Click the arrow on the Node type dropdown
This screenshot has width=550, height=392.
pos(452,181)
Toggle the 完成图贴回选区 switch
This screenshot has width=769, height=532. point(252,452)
---
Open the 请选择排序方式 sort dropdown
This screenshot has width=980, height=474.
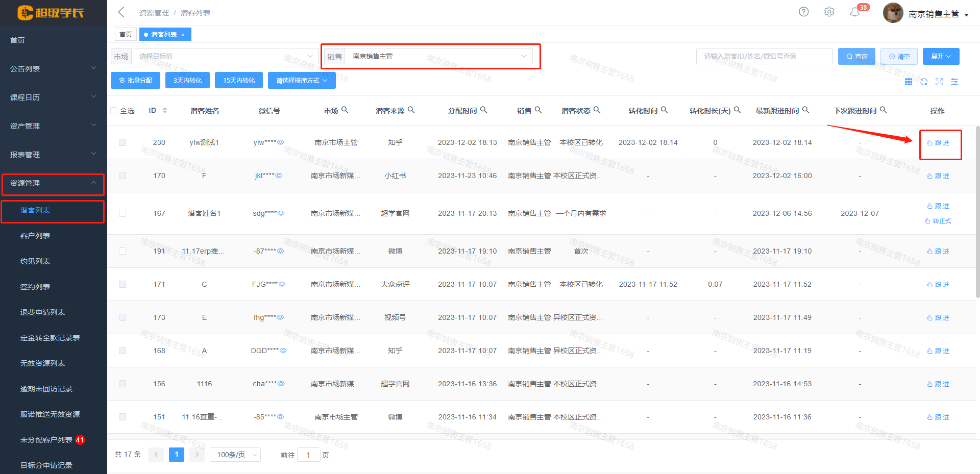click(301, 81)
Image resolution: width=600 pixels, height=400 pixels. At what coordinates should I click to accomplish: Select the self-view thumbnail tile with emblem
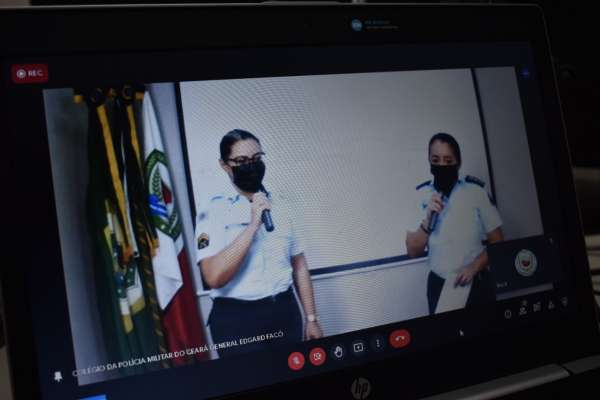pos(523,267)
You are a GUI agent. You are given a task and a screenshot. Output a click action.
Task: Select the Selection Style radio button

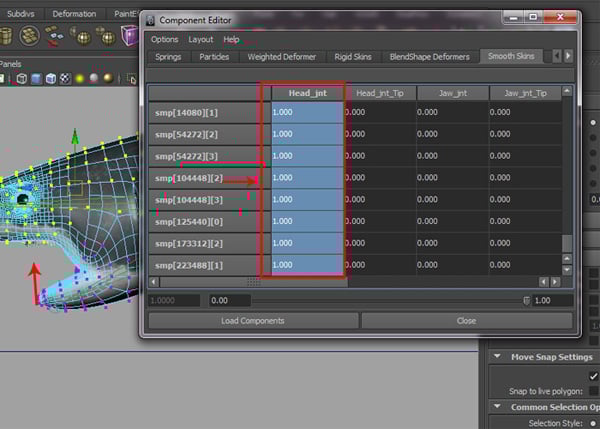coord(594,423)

## Activity
Using the listing above, tally how many lines include the word "dropdown". Write only the number.

## Final answer
2